The AK Party was set to elect current Foreign Minister Davutoglu as its leader at the congress in an Ankara sports hall later in the day, and Erdogan will appoint him prime minister on Thursday after his inauguration.

AKP members waved Turkish and party flags and cheered as Erdogan arrived at the hall. He greeted them and threw red carnations to the crowd as a song dedicated to him boomed out around the arena.

The heavily choreographed event - complete with films recounting Erdogan's political career - demonstrated the slick party machinery that has helped the AK Party dominate Turkish politics since it first came to power in 2002.

Loyalty and unity

Erdogan will cement his position as modern Turkey's most powerful leader when he is sworn in as president, enabling him to complete a transformation of the country which critics fear will deepen divisions in society.

He has made it clear he wants his party to remain loyal and unified after he hands over the reins as required by the constitution, particularly with parliamentary elections due next year.

Davutoglu's role will be to continue many of Erdogan's policies, including the Kurdish peace process and the fight against the so-called “parallel structure,” whilst delivering electoral success, according to Hatem Ete, director of the Ankara based think tank, SETA.

“The most important item on his agenda will be to ensure that AK Party does not lose votes in this time, or better yet, increases its votes,” Ete said.

The government has been fighting a months-long battle against supporters of the U.S.-based Muslim cleric Fethullah Gulen, whom they accuse of infiltrating and trying to unseat the government by stirring up allegations of corruption.

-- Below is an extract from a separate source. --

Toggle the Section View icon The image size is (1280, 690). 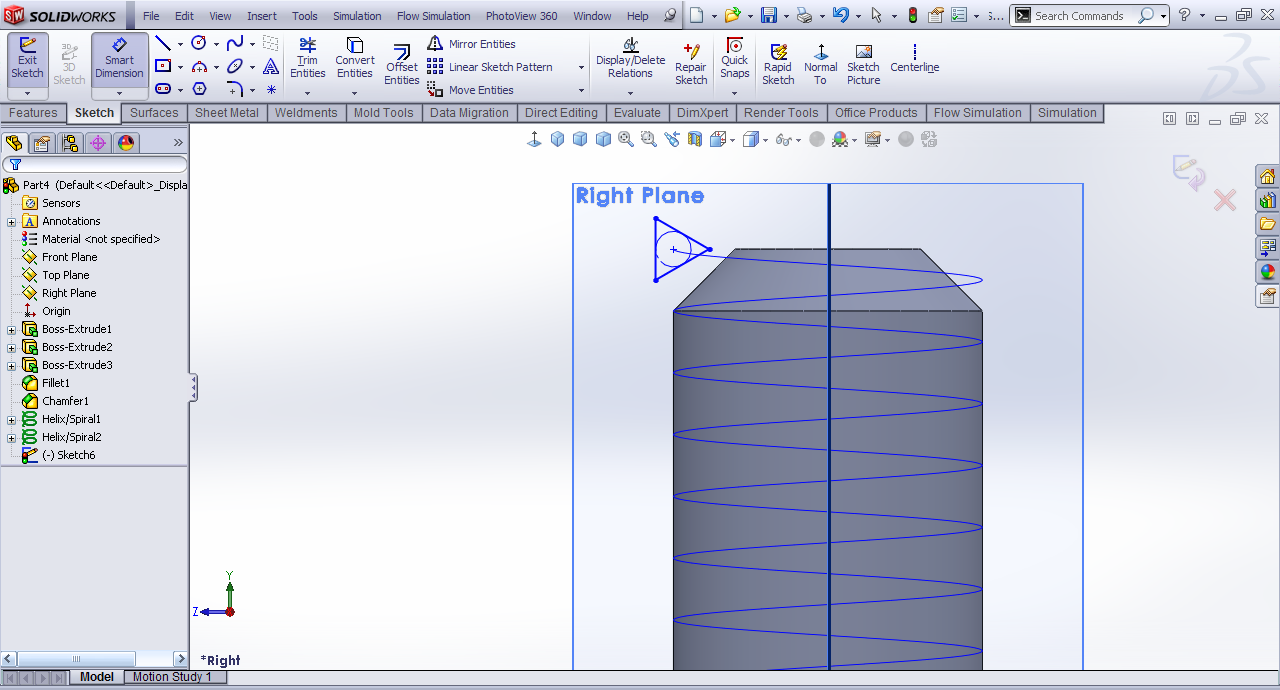[x=695, y=140]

The appointment of close ally Davutoglu as prime minister is viewed as a sign that Erdogan has little intention of loosening his grip on the day-to-day running of the country as president.

Senior AK Party officials told Reuters they expected the core of the government to remain the same as the party focuses on winning a large enough electoral majority to amend the constitution in the new parliament, likely seeing power handed back to Erdogan as president.

“The main priority is of course to maintain the fundamental structures, but this government will be stronger with some new additions and it will contest the 2015 polls,” one senior official said.